The Yankees’ other two starters, Nathan Eovaldi and Michael Pineda, have been solid, even brilliant at times, but have also been plagued with abysmal outings here and there. In short, it’s difficult to tell just what you’re going to get from the starting rotation each night.
Fortunately, Nova’s return does afford the Yankees some flexibility. Nova is slated to start on Tuesday against the Angels and Warren is scheduled to go Wednesday, showcasing Girardi’s plan to stick with a six-man rotation, at least in the short run. Extra rest for Tanaka and Nova, both recovering from injuries, and Pineda, who has already far exceeded his innings totals from previous injury-plagued seasons, may not be a bad thing.
On the other hand, if Girardi decides to send Warren to the pen, it can only help their chances late in the game. Since closer Andrew Miller was DL-ed due to a strained flexor in his forearm, the formerly lights-out Yankee bullpen has suffered somewhat of an identity crisis. Dellin Betances was upgraded to closer, and a revolving door of fresh-off-the-boat from Scranton relievers was employed to try to fill the gaping hole known as the seventh and eighth innings.
For now, it seems like Chasen Shreve and Justin Wilson are the go-to guys for setup, but when it comes to their bullpen, the Yankees are still making more transactions than a degenerate gambler with a debit card: So far this year, they’ve carried 25 different pitchers, and it’s not even the All-Star break. Warren could be used as an alternate for a setup man to round out a nice trio of trustworthy relievers. He could also be used as a long man in the event that a starter fails to provide length, which is bound to happen a lot more as the season progresses.

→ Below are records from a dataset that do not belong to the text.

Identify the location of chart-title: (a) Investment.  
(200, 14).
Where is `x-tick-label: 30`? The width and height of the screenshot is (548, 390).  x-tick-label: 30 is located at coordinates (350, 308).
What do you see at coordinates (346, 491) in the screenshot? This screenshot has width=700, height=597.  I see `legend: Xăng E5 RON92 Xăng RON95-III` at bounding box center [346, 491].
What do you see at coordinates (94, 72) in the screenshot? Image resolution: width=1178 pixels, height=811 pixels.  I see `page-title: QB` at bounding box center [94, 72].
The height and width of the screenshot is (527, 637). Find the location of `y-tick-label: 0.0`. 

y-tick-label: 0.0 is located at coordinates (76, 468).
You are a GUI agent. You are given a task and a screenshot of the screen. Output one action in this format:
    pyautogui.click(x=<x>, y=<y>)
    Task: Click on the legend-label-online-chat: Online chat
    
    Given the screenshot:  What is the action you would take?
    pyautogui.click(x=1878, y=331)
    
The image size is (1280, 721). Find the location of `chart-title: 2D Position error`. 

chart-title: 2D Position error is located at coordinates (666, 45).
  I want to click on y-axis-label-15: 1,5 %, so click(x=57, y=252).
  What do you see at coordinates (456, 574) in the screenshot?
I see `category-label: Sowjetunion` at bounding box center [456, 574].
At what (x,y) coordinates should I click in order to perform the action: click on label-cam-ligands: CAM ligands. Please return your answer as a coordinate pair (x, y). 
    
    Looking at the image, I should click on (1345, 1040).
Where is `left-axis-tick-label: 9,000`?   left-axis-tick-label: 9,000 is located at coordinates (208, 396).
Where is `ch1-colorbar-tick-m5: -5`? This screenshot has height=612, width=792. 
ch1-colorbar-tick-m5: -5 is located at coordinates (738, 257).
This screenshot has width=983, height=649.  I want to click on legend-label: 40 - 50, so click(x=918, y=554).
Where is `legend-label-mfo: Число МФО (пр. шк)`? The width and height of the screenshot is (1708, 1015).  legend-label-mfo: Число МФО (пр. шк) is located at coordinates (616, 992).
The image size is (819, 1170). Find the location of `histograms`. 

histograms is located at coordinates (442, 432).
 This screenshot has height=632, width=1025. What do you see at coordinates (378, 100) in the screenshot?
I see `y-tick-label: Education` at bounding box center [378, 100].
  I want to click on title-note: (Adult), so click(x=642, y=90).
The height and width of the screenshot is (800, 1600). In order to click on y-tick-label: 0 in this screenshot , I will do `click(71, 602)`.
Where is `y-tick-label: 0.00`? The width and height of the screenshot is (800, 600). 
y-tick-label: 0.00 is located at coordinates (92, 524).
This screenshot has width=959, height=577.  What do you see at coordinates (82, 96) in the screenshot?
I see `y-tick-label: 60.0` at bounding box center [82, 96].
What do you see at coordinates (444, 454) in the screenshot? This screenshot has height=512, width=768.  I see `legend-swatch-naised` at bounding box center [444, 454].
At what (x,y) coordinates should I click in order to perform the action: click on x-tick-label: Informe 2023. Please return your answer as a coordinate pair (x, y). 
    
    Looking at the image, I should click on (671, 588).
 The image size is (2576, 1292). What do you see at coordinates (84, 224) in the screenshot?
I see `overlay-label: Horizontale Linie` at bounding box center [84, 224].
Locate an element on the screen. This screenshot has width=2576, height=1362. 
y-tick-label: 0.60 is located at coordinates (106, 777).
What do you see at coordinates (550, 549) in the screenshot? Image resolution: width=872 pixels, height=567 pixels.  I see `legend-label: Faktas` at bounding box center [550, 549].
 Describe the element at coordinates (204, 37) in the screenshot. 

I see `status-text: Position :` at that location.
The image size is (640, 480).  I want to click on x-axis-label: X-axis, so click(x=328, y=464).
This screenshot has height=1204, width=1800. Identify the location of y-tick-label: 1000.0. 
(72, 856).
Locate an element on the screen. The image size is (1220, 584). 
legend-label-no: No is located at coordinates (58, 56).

Amidst all the pitching questions, one thing remains certain: the Yankees will only go as far as their pitching will take them. For reasons we don’t have time to debate today, pitching has now become the key to survival in Major League Baseball, and the only way to sidestep mediocrity. If the Yankees hope to edge out the other mediocre teams in the AL East, their rotation needs to tighten up and live up to its potential.